#### Problem to work on:
Give an unaltered copy of the listing below, minus its pictures.

#### Data to use:
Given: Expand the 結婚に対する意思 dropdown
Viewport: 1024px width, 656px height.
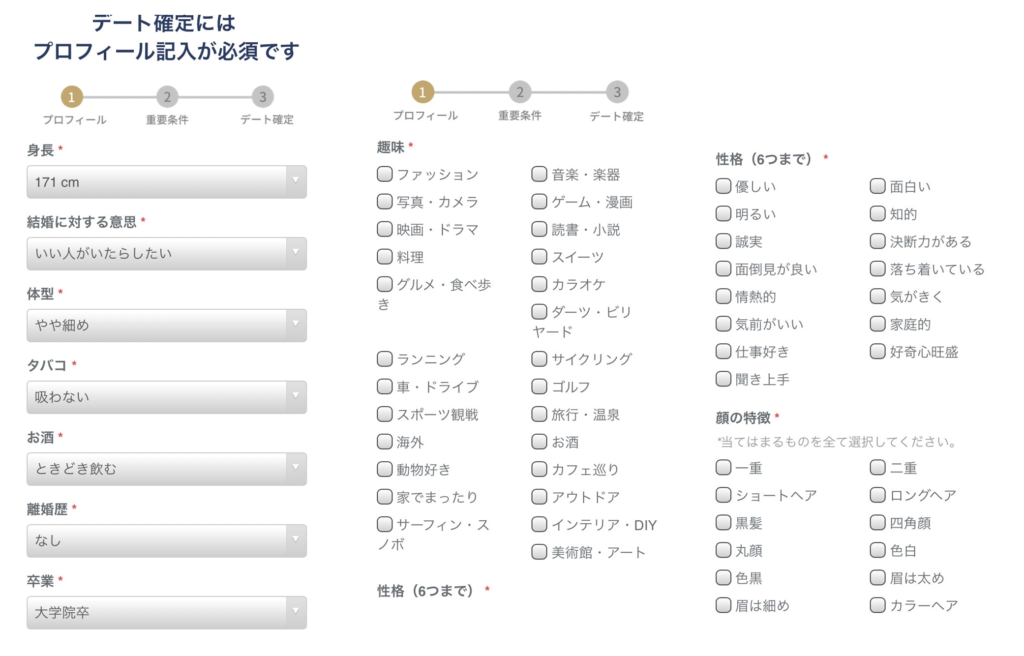Looking at the screenshot, I should (x=167, y=254).

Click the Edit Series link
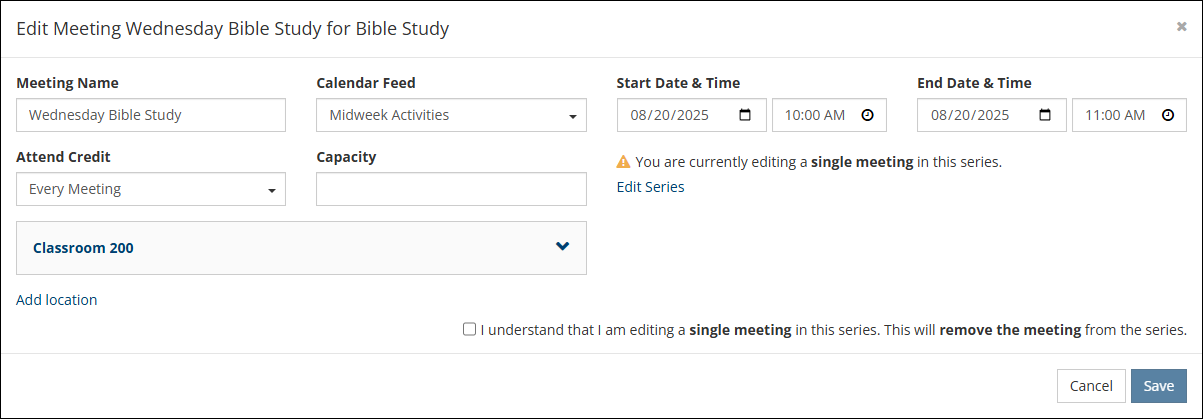(650, 186)
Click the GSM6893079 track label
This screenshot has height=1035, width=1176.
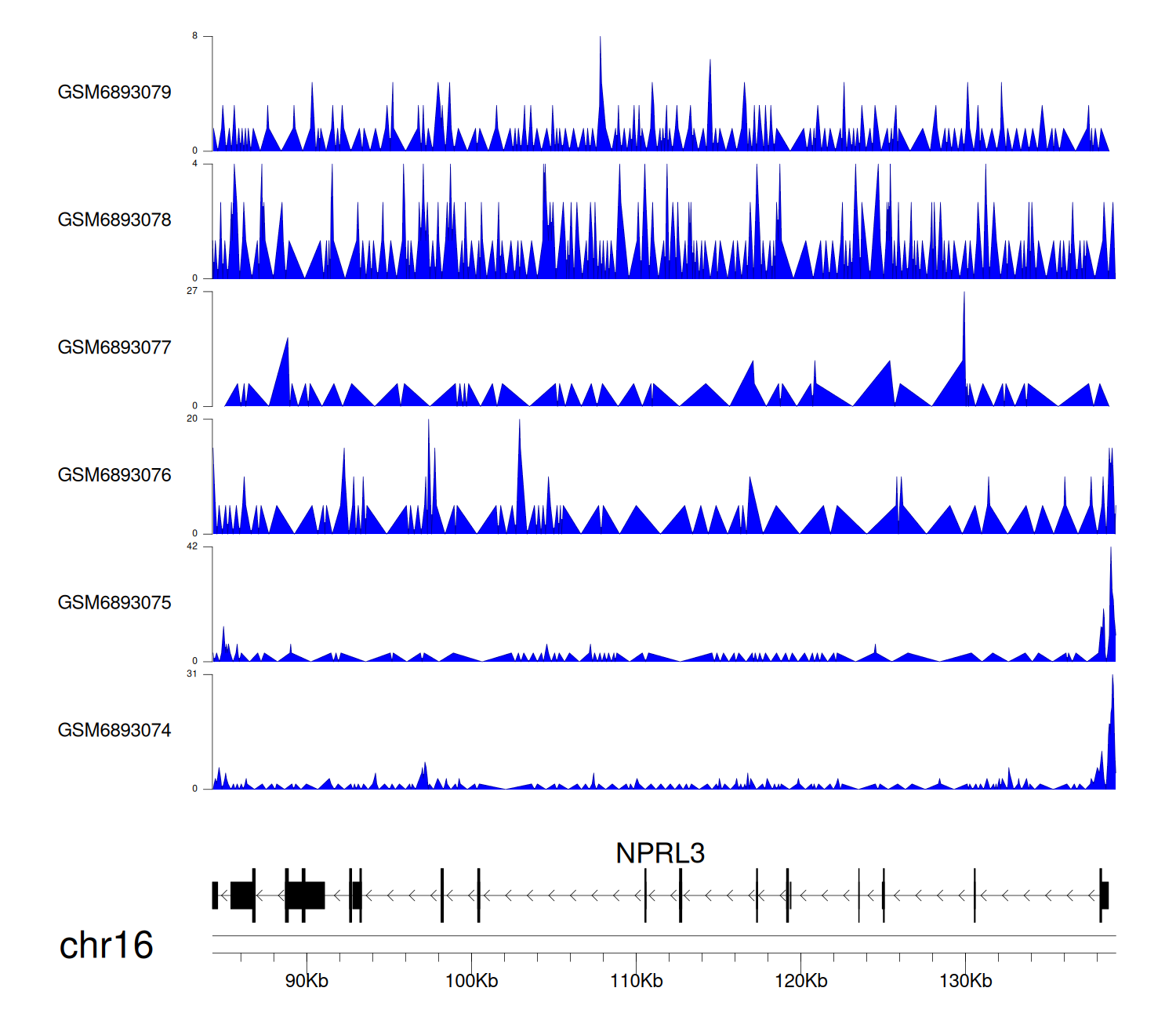[114, 93]
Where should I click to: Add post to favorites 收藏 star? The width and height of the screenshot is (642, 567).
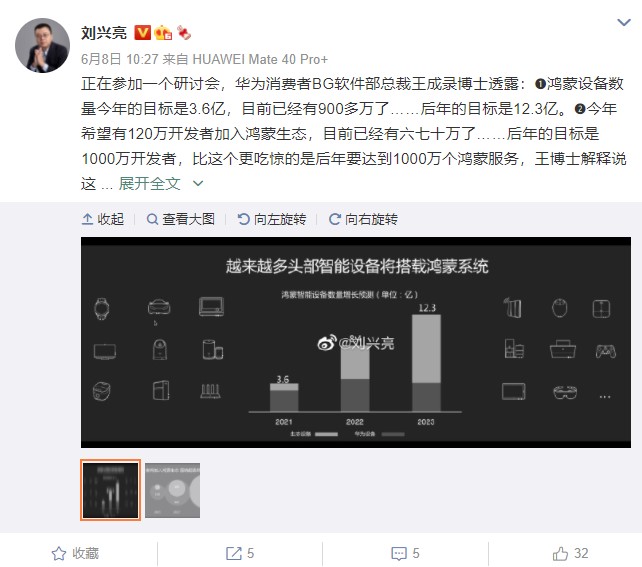click(x=75, y=553)
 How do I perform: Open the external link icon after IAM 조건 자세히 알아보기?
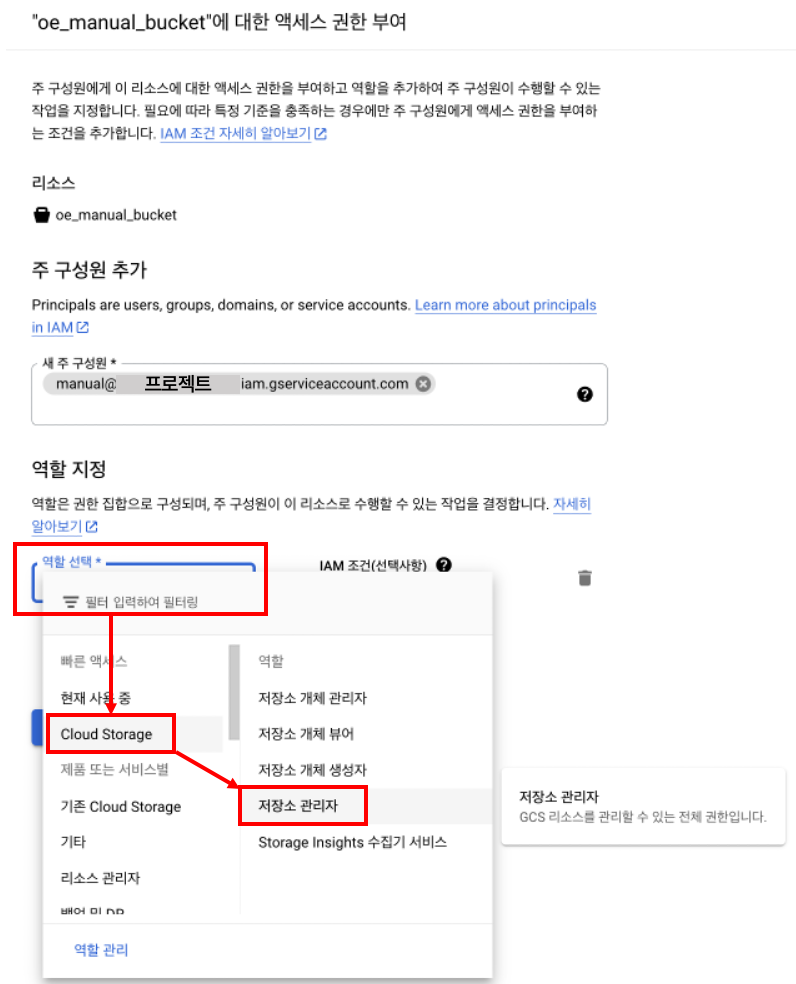[321, 134]
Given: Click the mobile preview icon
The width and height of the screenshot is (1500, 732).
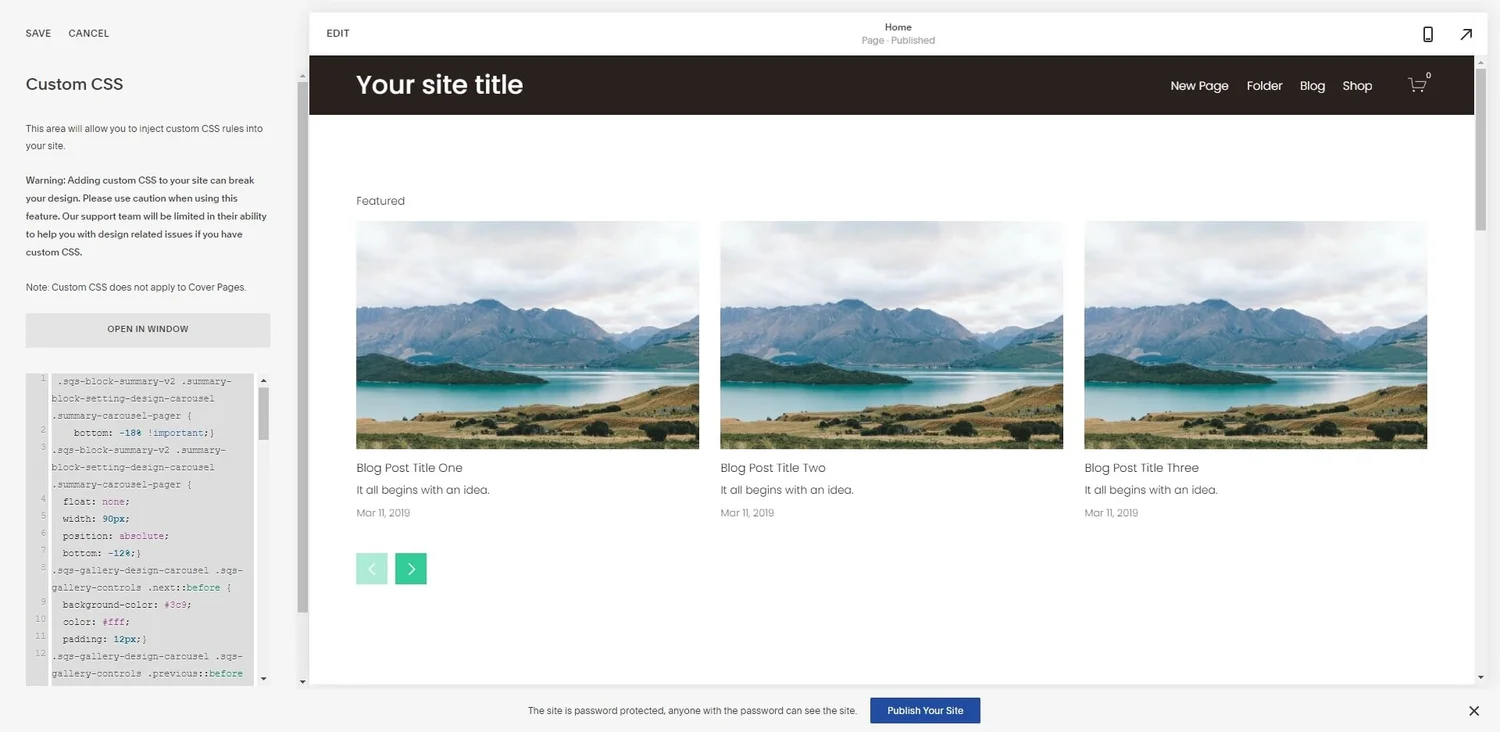Looking at the screenshot, I should (1428, 33).
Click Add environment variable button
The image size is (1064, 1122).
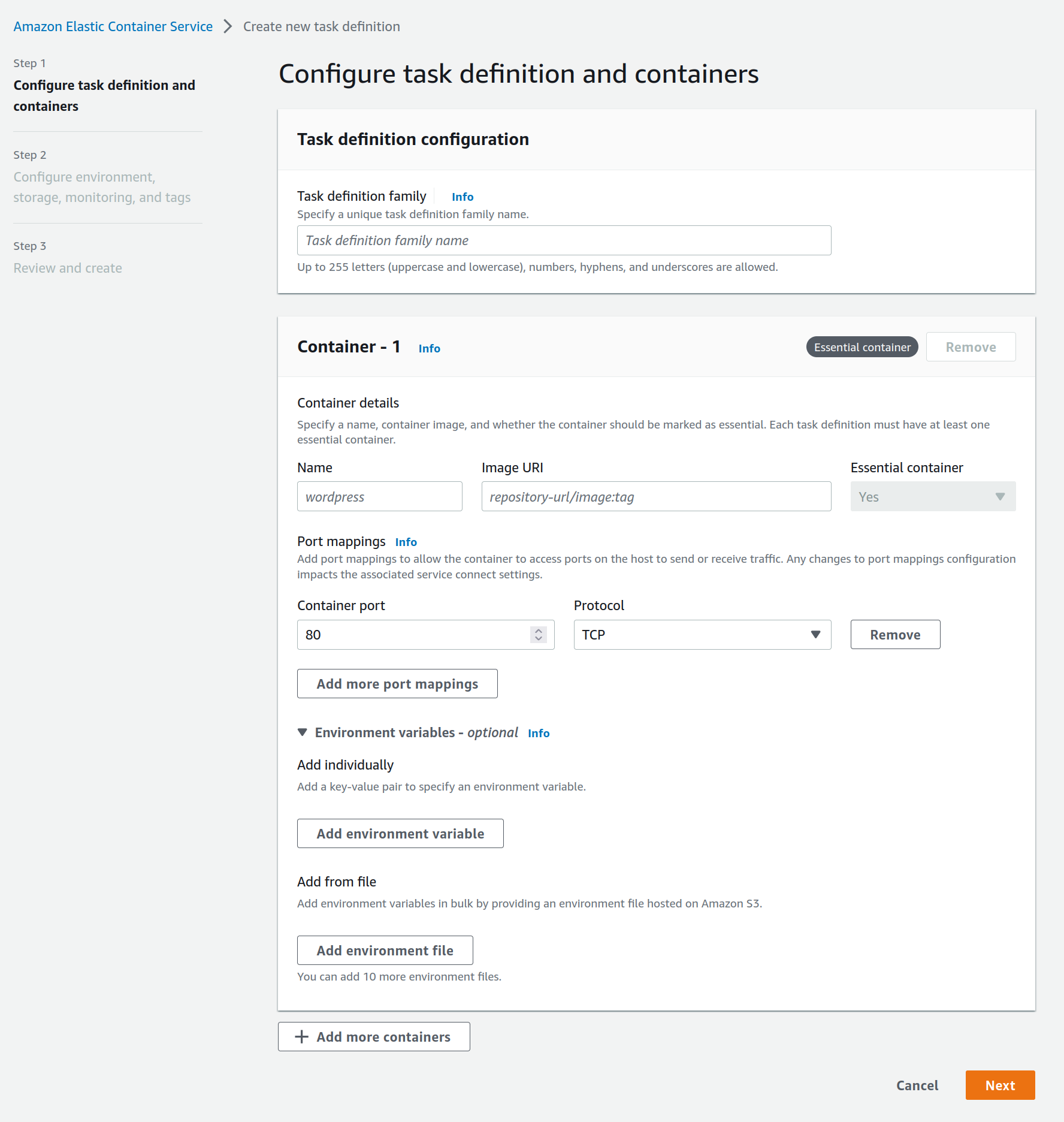pos(400,834)
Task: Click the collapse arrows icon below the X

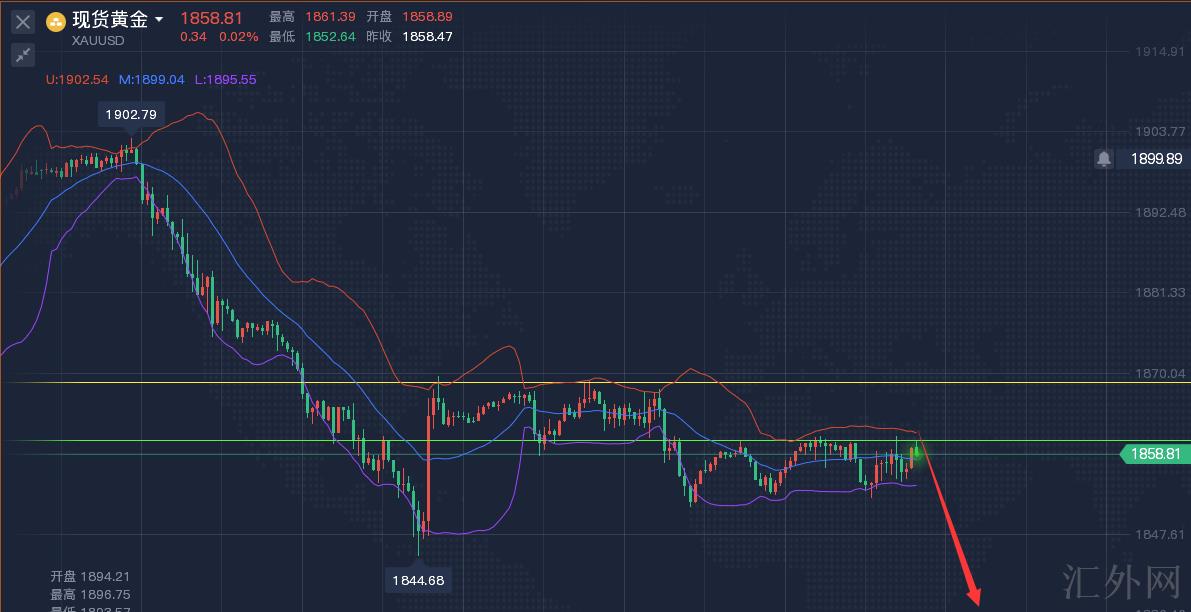Action: pyautogui.click(x=22, y=55)
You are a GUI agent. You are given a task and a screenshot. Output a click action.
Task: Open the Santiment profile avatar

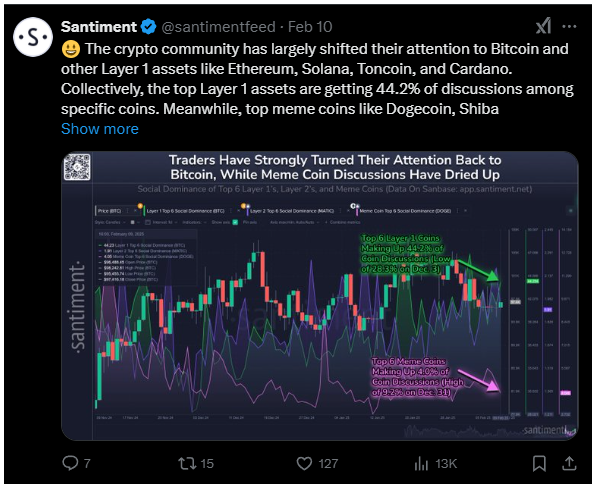coord(33,37)
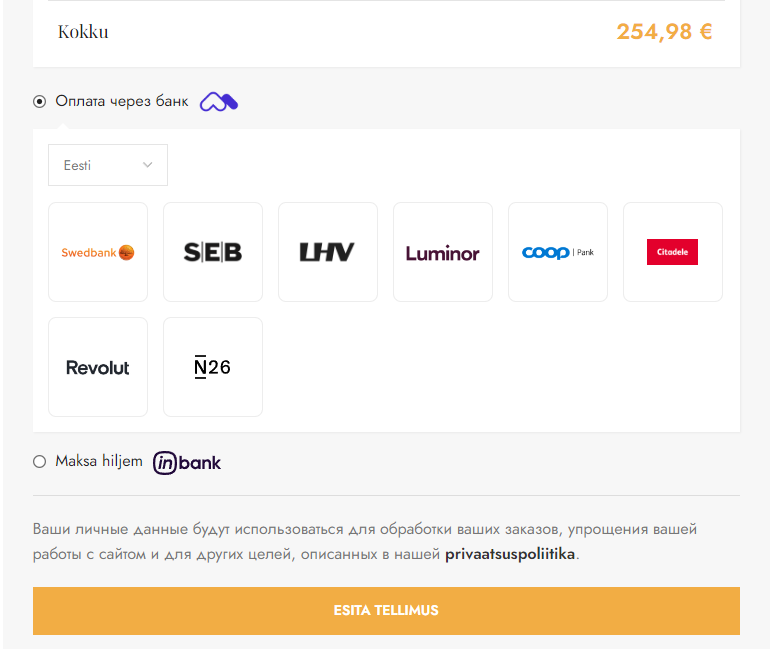The width and height of the screenshot is (770, 649).
Task: Select the SEB bank logo
Action: (213, 252)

#### Result of this exercise:
Given: Expand the 結婚に対する意思 dropdown
Viewport: 1024px width, 656px height.
Looking at the screenshot, I should (x=167, y=254).

Click the Edit Series link
(650, 186)
Click the GSM6893079 track label
This screenshot has height=1035, width=1176.
[114, 93]
Where should I click to: Add post to favorites 收藏 star? The width and height of the screenshot is (642, 567).
click(x=75, y=553)
 How do I perform: Open the external link icon after IAM 조건 자세히 알아보기?
[321, 134]
Given: Click the mobile preview icon
The width and height of the screenshot is (1500, 732).
Looking at the screenshot, I should (1428, 33).
Click Add environment variable button
The image size is (1064, 1122).
pos(400,834)
Task: Click the collapse arrows icon below the X

Action: pyautogui.click(x=22, y=55)
You are a GUI agent. You are given a task and a screenshot. Output a click action.
Task: Open the Santiment profile avatar

coord(33,37)
The width and height of the screenshot is (770, 649).
Task: Select the SEB bank logo
Action: (213, 252)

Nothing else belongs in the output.